SET TASK: Copy out the data below, substituting "Select" for every "Click" and changing nothing else. Leave the pictures out.

DATA:
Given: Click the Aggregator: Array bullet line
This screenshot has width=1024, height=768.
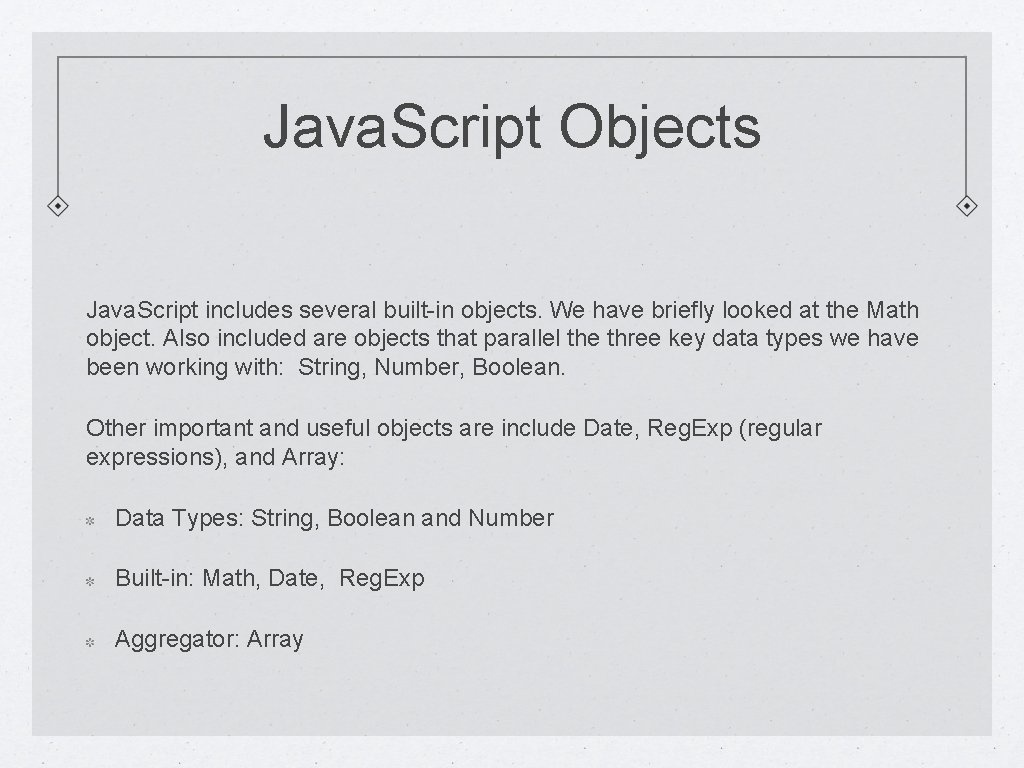Looking at the screenshot, I should (x=209, y=639).
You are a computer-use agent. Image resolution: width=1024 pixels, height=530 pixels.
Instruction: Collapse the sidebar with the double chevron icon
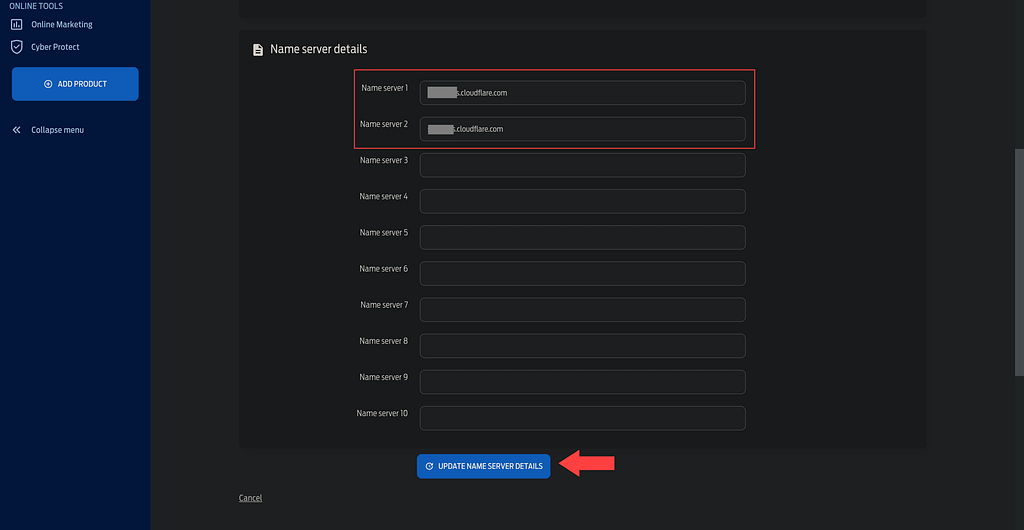(17, 130)
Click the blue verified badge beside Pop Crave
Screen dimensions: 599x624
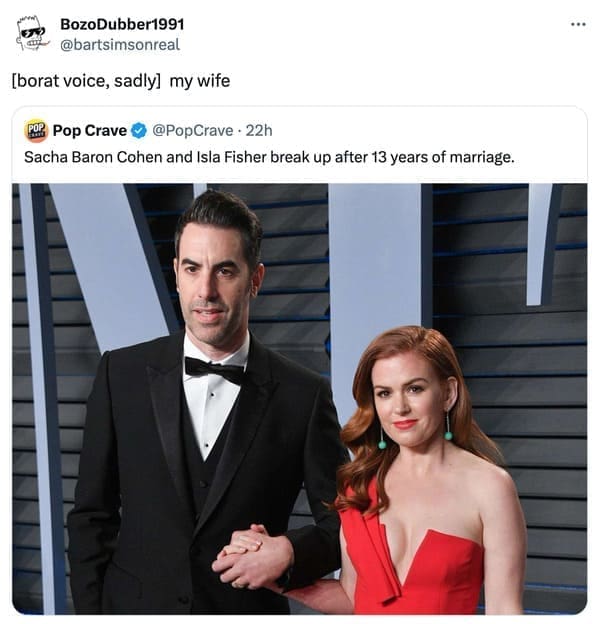point(139,131)
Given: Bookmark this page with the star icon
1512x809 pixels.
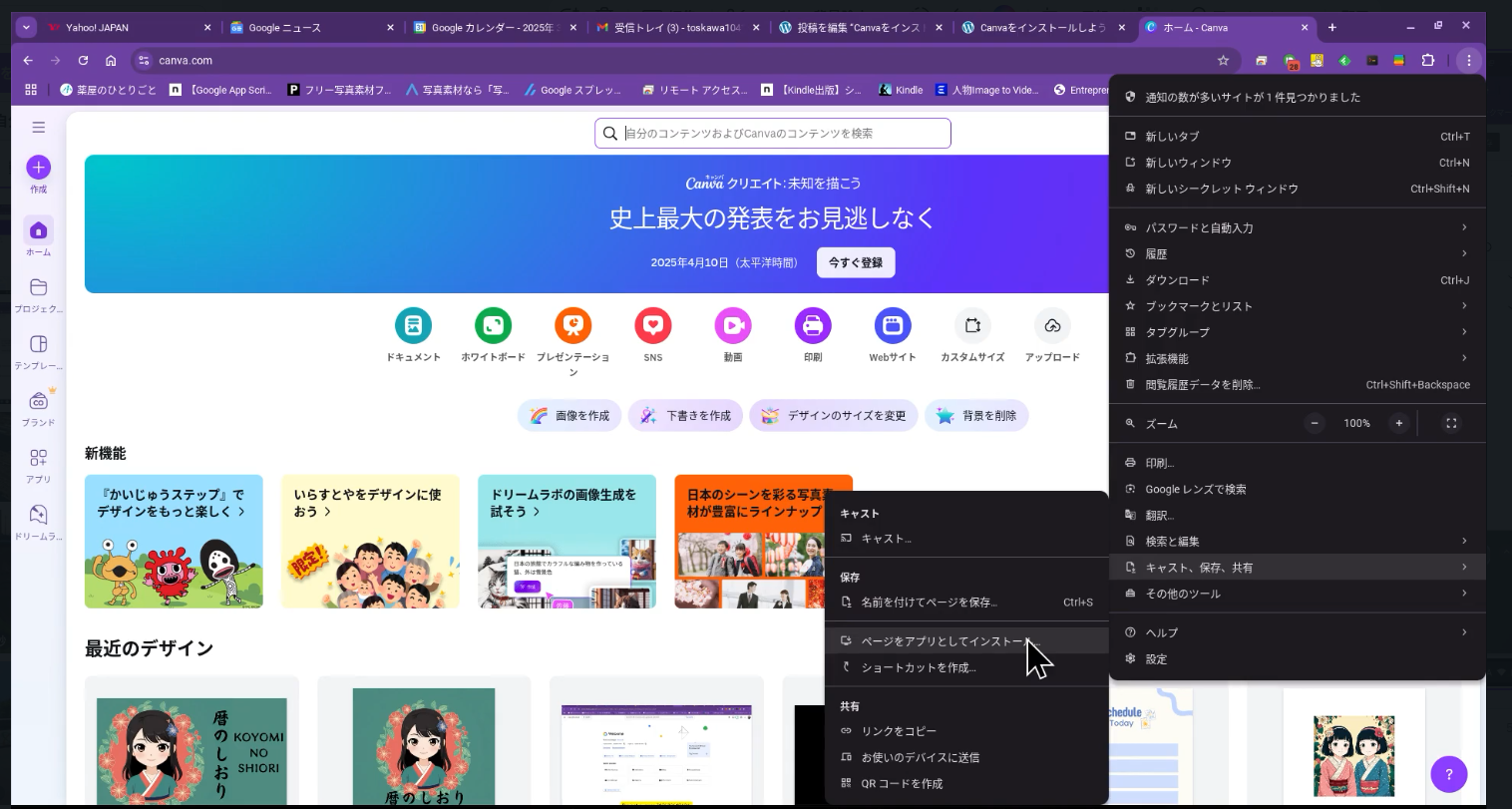Looking at the screenshot, I should point(1223,61).
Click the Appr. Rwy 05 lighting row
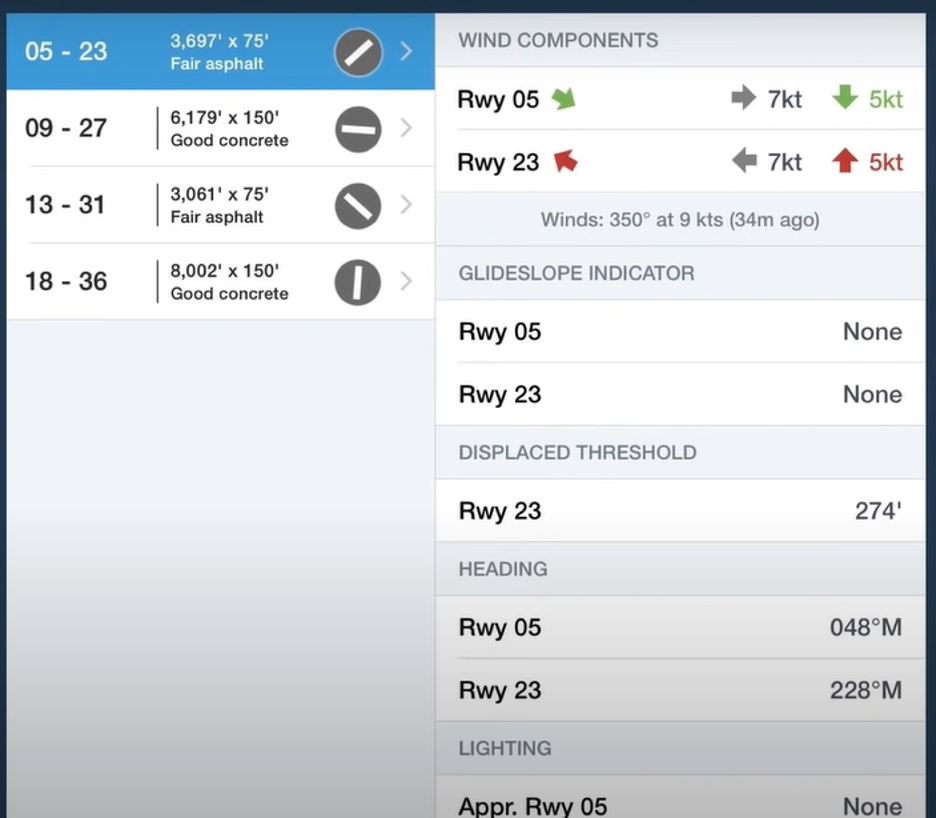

RESULT OF THIS TASK:
Given: Select the Aggregator: Array bullet line
This screenshot has width=1024, height=768.
Looking at the screenshot, I should (x=209, y=639).
You are a computer-use agent. Image resolution: width=1024 pixels, height=530 pixels.
Instruction: Collapse the sidebar with the double chevron icon
(17, 130)
Select the blue verified badge beside Pop Crave
Screen dimensions: 599x624
point(139,131)
Given: Bookmark this page with the star icon
1512x809 pixels.
Looking at the screenshot, I should point(1223,61).
Select the Appr. Rwy 05 lighting row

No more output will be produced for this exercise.